He froze, right then, for the beast’s form was no longer a shadow. The tracers were irrelevant now, for it was close enough to be seen by the hull’s lighting charms. Three massive heads turned, long forked tongues flicking out, tasting the waters. Its eyes glowed like small suns, pits of molten gold, fixed squarely on the Lochness.

And then it lunged.

One head shot forward, jaws gaping, at the vessel. It slammed into the forward barriers, ripping the magic apart like parchment. The Lochness’s hull screamed in protest, metal plating hissing as heat cracked it down to its bones.

“Fire! FIRE!” Malloran barked.

Breaker cannons discharged in a blinding salvo — beams of compressed, focused piercing curses — each of them capable of tearing a hole through five inches of lead — lanced into the beast’s flank. The harpoons followed, screaming through the water with disruptive spells primed to tear at enchantments.

Every single one of them detonated at the site of impact, sputtered and faded. The harpoons shattered on impact.

“It’s… deflecting them…” Lin whispered, horror threading her voice.

One of the heads looped back, striking the Lochness’s underbelly with crushing force. The ship lurched, klaxons wailed, bulkheads snapping, men and women thrown bodily across the deck. One engine blew out in a spray of magical sparks. 

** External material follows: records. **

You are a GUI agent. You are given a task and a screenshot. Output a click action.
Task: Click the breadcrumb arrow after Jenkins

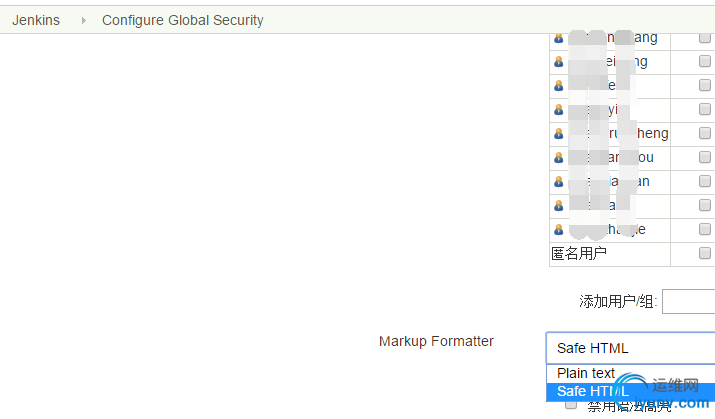click(x=83, y=21)
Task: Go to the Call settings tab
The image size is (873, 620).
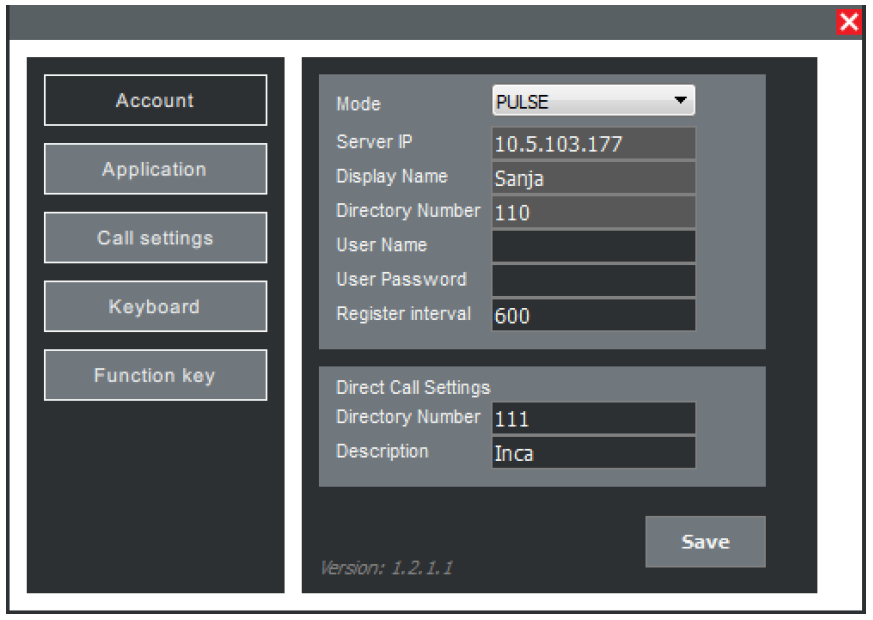Action: [155, 238]
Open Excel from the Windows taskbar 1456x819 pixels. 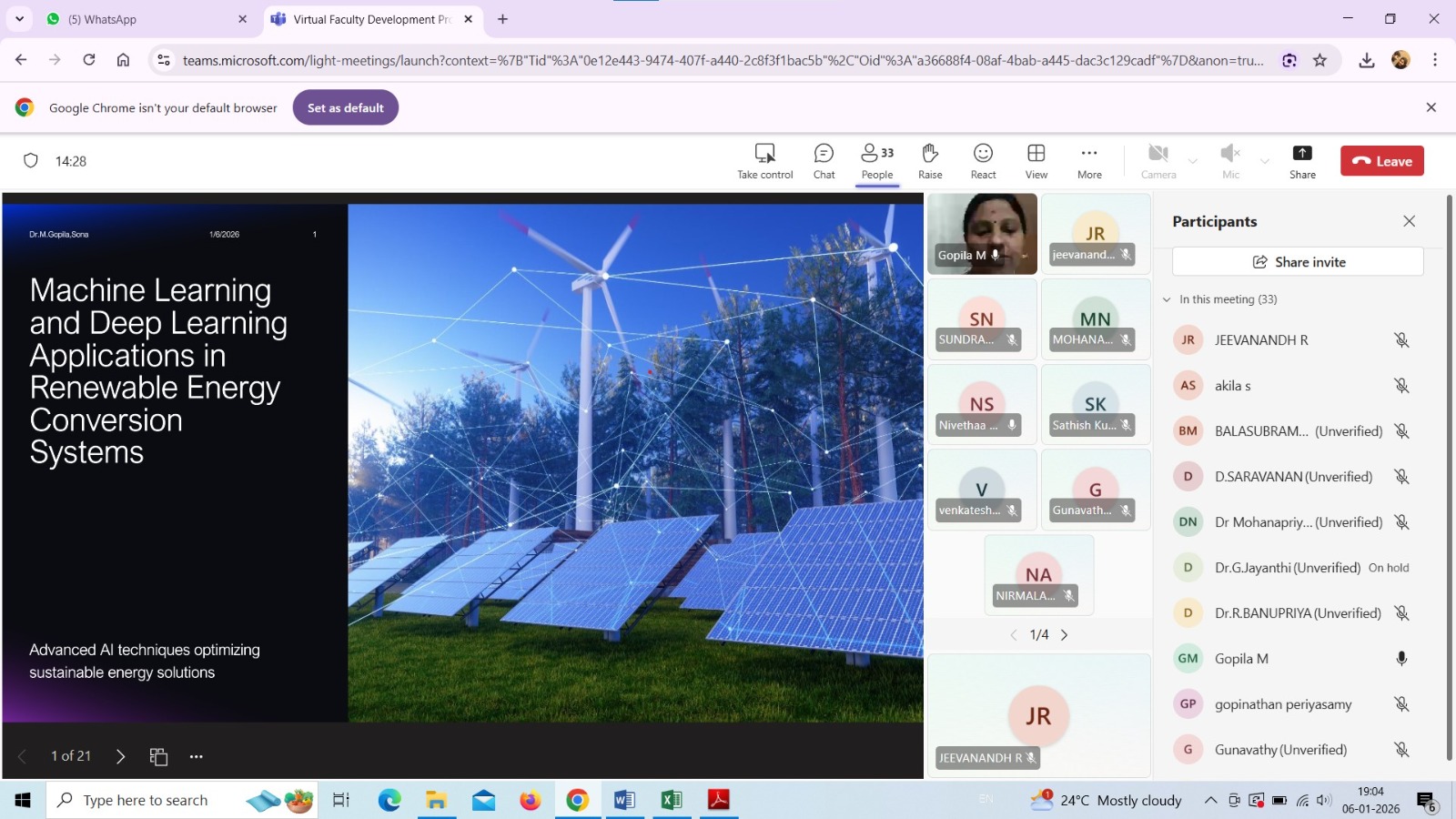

“Sir! One of the heads has latched on!” Lin shouted, voice crackling over the comms. “Starboard flank — it’s pulling us under!”

Malloran’s eyes flicked to the external feed.

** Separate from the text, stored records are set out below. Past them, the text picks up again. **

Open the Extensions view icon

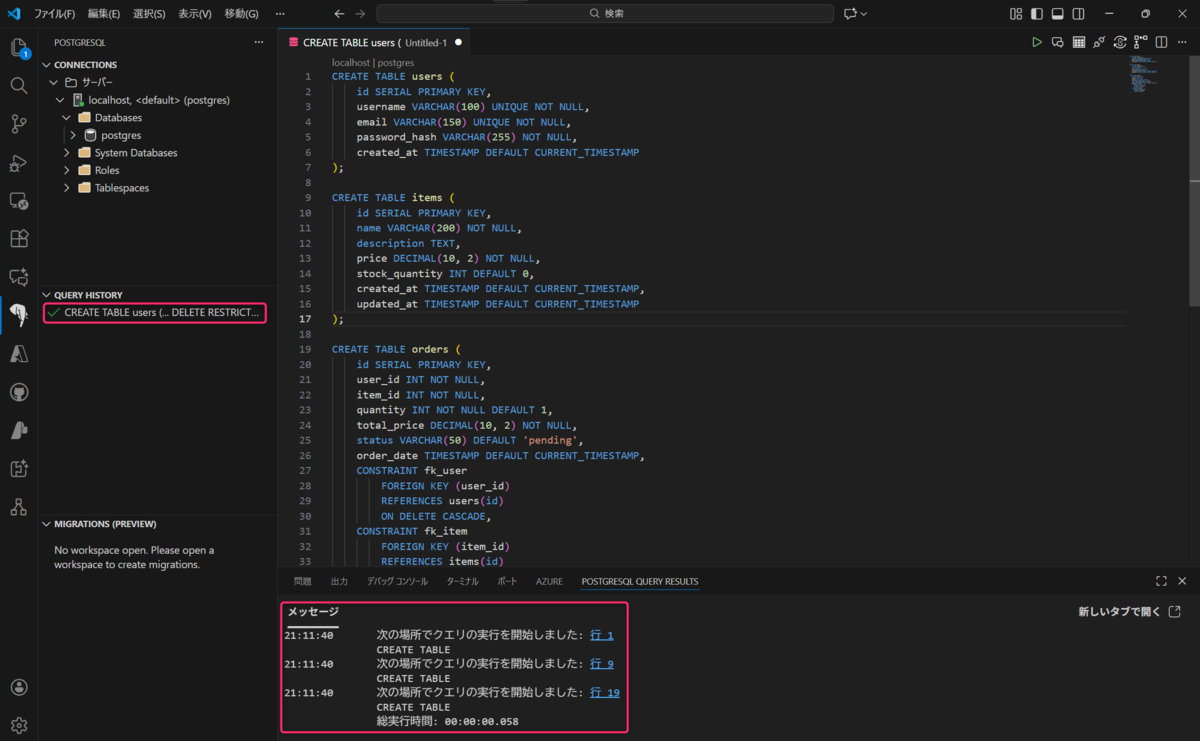point(19,238)
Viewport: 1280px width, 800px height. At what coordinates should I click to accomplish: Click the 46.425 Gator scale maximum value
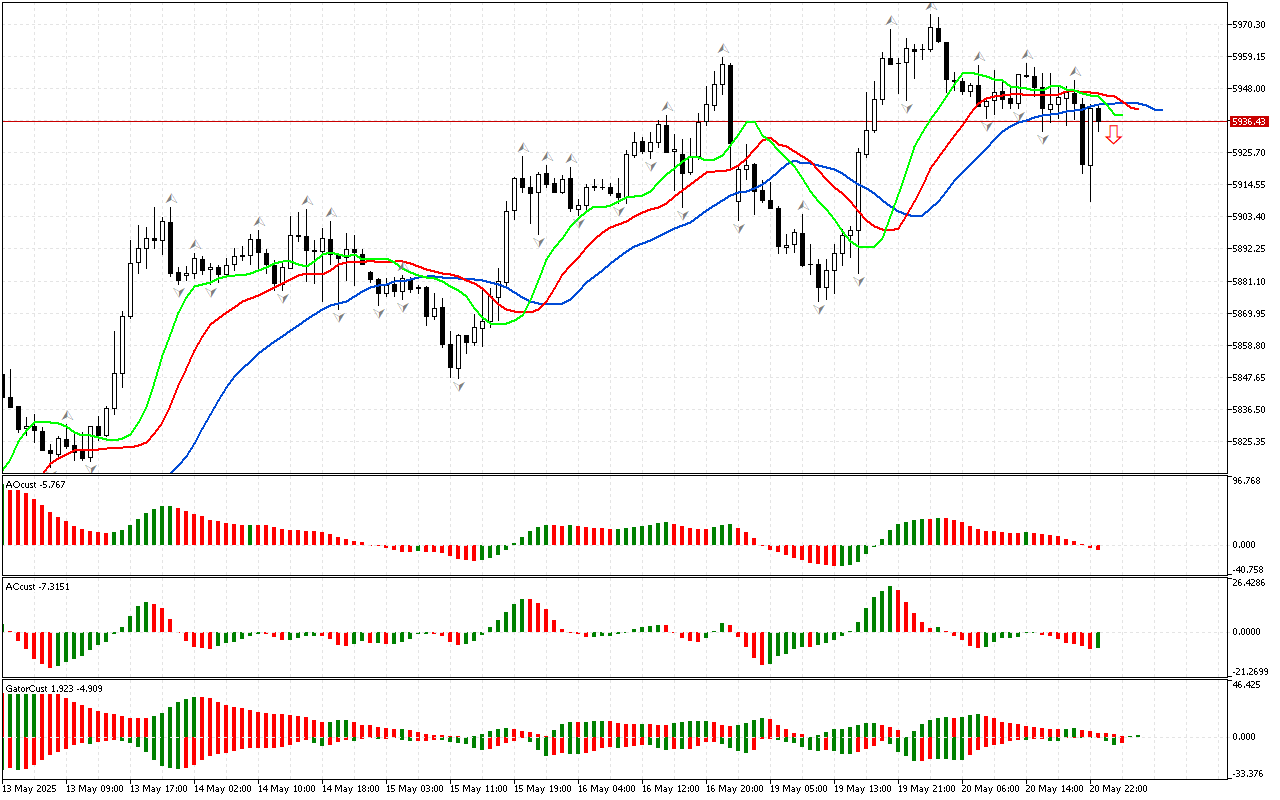point(1246,686)
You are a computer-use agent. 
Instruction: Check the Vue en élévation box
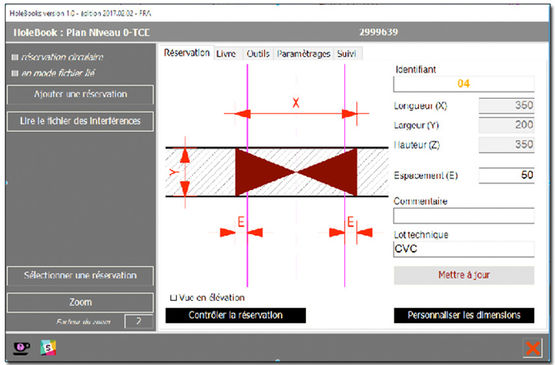coord(173,298)
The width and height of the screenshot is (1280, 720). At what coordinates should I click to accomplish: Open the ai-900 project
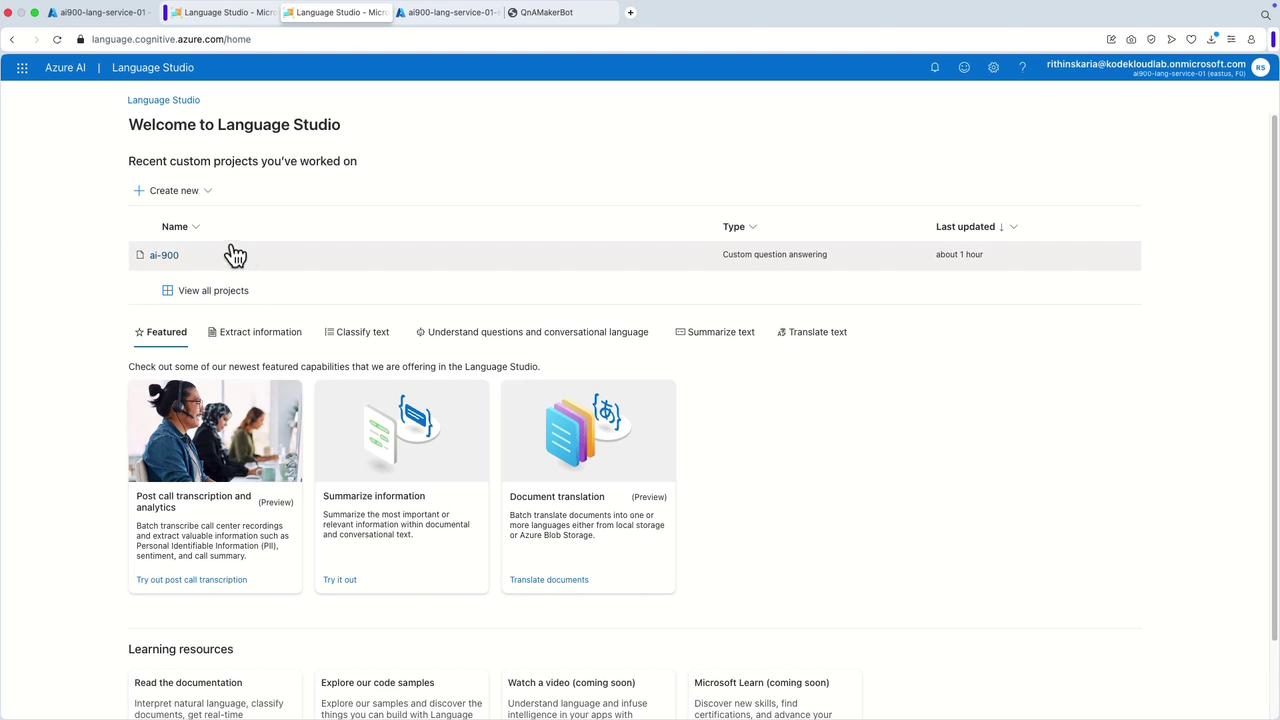pyautogui.click(x=164, y=255)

There, right beneath the water layer, was nothing but a wall of scales and teeth, tearing into the ship’s flank, and pulling it down with lazy, inexorable force. They could almost see the molten gold pupils, unblinking, focussed solely on dragging the Lochness into the black abyss.

“Brace for critical depth!” Narex barked. “Hull integrity failing!”

Malloran’s jaw clenched. They had no choice.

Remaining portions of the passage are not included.